ENVIRONMENTAL CONDITIONS
- Temperature (°C): 21 °C
- Humidity (%): 55 %
- Air changes (per hr): 15 air changes per hour
- Photoperiod (hrs dark / hrs light): Lighting was 12 hours artificial fluorescent light and 12 hours dark per day.

Test system

Type of coverage:

semiocclusive

Preparation of test site:

shaved

Vehicle:

water

Remarks:

moistoned

Controls:

yes, concurrent no treatment

Amount / concentration applied:

TEST MATERIAL
- Amount(s) applied (volume or weight with unit): 0.5 g

Duration of treatment / exposure:

Four hours

Number of animals:

3 female rabbits

Details on study design:

TEST SITE
-Area of exposure: 100 cm² shaved area on one flank
-Type of wrap if used: Metalline patch (2x3 cm, Lohman, Neuwied, W.-Germany) mounted to Micropore tape (3M, St. Paul, U.S.A.)
The contralateral flank was simllarly prepared (but without test artlcle and vehicle) to act as a procedural control. The dressing was wrapped around the abdomen and secured with an elastic bandage (Coban, 3M, St. Paul, U.S.A.).

REMOVAL OF TEST SUBSTANCE
-Washing (if done): yes.
Four hours after the application, the dressing was removed and the remalning test article was removed using a tissue moistened with tap-water and subsequently a dry tissue.

OBSERVATION TIME POINTS
(indicate if minutes, hours or days)
The skin reactions were assessed at approximately 50 minutes, 24, 48 and 72 hours after the removal of the dressings and test substance.

SCORING SYSTEM:
Erythema and Eschar Formation
No erythema:0
Very slight erythema (barely perceptible): 1
Well defined erythema: 2
Moderate to severe erythema: 3
Severe erythema (beet redness) to slight eschar formation (injuries in depth): 4
Edema Formation
No edema: 0
Very slight edema (barely perceptible): 1
Slight edema (edges of area well defined by definite raising): 2
Moderate edema (raised approximately 1 mm): 3
Severe edema (raised more than 1 mm and extending beyond area of exposure): 4

Results and discussion

In vivo

Resultsopen allclose all

Irritant / corrosive response data:

No skin irritation was observed in any of the animals.

Other effects:

Yellowish staining of the treated skin by the test substance was observed.

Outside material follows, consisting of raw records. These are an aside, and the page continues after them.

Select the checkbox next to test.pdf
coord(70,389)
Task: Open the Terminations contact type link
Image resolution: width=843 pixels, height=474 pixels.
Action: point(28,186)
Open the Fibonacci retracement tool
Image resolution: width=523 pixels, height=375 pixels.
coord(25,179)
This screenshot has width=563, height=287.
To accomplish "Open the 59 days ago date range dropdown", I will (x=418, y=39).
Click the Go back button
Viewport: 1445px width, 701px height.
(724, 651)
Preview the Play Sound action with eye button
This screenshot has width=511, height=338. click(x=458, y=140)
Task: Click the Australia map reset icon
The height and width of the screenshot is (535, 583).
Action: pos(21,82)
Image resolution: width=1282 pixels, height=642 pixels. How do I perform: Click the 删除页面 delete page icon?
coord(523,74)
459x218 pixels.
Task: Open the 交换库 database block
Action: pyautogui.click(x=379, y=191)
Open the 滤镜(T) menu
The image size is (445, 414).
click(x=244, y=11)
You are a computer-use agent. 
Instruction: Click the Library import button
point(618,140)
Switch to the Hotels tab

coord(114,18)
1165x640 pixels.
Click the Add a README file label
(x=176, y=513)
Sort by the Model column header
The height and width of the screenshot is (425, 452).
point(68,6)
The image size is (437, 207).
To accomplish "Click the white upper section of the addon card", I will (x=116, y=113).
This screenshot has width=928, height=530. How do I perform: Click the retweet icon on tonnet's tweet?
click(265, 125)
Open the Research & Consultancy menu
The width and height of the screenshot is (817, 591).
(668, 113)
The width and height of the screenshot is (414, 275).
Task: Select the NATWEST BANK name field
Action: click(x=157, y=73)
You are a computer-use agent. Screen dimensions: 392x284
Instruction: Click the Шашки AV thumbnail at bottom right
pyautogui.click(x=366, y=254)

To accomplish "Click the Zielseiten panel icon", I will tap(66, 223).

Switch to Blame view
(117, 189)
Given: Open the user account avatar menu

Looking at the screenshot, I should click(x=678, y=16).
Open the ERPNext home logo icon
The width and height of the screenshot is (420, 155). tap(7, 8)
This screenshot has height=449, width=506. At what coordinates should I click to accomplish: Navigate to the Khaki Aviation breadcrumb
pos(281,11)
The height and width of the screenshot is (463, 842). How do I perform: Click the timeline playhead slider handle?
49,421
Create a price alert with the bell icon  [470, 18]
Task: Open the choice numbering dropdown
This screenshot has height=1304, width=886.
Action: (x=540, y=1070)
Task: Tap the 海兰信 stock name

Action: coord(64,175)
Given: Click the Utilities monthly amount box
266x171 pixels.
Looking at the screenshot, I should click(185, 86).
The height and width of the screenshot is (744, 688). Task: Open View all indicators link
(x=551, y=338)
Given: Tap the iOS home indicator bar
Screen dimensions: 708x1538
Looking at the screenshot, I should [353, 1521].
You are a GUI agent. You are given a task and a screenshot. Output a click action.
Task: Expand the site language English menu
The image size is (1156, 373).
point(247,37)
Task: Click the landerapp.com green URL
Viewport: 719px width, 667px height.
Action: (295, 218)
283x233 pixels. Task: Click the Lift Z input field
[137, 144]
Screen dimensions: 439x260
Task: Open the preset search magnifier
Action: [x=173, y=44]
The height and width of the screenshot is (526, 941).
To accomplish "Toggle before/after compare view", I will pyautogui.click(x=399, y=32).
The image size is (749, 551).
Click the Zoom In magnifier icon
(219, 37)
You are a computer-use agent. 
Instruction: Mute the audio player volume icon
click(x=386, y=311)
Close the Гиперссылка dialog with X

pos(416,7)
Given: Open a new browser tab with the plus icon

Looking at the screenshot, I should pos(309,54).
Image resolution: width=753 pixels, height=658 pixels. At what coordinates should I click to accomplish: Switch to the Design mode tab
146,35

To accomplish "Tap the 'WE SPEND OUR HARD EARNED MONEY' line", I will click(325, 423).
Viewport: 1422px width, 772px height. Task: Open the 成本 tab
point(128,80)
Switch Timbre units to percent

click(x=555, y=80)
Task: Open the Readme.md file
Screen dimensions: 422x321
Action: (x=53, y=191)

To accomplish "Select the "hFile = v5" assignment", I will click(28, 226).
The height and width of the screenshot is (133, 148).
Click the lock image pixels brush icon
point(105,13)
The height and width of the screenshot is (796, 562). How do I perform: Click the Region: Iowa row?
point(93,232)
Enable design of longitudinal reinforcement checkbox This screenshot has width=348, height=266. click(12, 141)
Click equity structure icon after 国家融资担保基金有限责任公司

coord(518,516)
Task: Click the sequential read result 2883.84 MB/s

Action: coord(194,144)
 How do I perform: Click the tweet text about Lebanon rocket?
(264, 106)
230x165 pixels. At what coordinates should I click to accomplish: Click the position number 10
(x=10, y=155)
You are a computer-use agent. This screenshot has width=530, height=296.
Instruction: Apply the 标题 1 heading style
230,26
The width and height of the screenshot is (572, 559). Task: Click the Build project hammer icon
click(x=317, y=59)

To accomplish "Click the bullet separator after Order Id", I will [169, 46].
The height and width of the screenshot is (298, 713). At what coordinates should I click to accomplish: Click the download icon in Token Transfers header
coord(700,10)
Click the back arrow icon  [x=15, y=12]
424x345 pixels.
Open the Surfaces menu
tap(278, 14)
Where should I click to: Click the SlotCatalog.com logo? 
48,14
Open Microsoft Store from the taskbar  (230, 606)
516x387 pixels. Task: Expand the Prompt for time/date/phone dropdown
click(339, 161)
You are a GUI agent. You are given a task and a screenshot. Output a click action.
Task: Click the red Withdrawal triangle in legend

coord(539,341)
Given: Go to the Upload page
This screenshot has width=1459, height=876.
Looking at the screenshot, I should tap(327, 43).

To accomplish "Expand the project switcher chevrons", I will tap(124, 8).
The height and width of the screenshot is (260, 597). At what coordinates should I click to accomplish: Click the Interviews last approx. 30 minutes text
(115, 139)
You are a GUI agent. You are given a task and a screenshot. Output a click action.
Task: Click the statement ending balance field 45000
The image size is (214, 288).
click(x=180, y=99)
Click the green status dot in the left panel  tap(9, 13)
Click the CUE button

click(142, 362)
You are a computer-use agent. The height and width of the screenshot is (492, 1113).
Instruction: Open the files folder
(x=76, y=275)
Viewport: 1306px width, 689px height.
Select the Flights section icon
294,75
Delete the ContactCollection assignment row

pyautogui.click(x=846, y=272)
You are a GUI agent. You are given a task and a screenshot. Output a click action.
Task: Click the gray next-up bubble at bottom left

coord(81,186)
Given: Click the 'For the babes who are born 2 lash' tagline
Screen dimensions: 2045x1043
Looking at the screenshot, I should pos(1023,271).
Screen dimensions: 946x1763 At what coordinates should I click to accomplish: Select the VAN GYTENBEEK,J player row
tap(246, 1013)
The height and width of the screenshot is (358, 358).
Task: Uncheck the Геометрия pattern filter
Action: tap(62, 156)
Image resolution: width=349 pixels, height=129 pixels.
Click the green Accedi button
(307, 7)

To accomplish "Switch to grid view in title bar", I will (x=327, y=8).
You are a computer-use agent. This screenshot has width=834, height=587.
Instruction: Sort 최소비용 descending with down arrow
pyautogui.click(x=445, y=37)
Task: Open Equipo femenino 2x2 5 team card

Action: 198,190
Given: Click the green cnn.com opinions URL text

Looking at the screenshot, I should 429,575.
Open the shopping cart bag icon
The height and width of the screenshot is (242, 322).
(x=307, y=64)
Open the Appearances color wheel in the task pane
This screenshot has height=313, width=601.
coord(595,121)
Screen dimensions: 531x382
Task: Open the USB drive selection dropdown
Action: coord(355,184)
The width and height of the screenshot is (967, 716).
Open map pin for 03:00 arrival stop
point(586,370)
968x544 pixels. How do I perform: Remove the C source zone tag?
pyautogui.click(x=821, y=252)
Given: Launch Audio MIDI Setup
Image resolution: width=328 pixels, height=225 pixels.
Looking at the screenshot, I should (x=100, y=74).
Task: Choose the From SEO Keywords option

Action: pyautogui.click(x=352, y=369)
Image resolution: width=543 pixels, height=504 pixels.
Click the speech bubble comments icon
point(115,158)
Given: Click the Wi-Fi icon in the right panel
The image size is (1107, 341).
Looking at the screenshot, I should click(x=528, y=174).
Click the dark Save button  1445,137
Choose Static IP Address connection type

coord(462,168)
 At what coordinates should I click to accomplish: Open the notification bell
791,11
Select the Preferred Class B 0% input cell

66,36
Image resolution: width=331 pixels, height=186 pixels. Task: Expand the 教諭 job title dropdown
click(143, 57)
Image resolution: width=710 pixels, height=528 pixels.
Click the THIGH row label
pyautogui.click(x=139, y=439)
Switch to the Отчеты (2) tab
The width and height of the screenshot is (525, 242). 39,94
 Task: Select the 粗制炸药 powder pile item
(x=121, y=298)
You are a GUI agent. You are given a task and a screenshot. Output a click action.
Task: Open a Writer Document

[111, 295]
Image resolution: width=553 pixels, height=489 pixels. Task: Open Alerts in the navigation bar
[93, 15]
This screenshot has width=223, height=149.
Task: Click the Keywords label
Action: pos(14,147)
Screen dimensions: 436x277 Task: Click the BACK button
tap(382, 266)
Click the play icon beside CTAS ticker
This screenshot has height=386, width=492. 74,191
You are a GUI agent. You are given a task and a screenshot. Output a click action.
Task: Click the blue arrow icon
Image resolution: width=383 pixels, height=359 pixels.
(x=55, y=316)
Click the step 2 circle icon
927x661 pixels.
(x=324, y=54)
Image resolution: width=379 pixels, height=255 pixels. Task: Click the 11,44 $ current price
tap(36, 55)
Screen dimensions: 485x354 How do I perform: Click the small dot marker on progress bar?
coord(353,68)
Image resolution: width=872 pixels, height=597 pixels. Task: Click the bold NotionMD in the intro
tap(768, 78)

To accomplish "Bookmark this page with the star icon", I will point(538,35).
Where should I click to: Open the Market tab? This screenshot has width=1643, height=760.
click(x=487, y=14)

Applicant's summary and conclusion

Interpretation of results:

other: not classified according to the CLP regulation (EC) no. 1272/2008

Conclusions:

The substance was not irritating when applied to the intact rabbit skin.

Executive summary:

The purpose of this study was to assess the possible irritation or corrosion potential of test substance when a single dose was placed on the skin of rabbits. This study was carried out in accordance with OECD Guideline No. 404, "Acute Dermal Irritation / Corrosion" and EEC Directive 84/449/EEC, Part B.4, "Acute Toxicity - Skin Irritation". The substance was applied on the shaved skin using semi-occlusive dressings for 4 hours, followed by four observations at approximately 1, 24, 48 and 72 hours after removal of the dressings and the remaining test substance. Under the conditions of this study, the substance resulted in no skin irritation.

In the area of application, yellowish staining of the treated skin by the test substance was observed. No corrosive effect occurred on the skin in any of the rabbits. No signs of systemic intoxication were observed during the study period.

The mean irritation scores (24,48,72 h) for both erythema and oedema were 0 in all treated animals.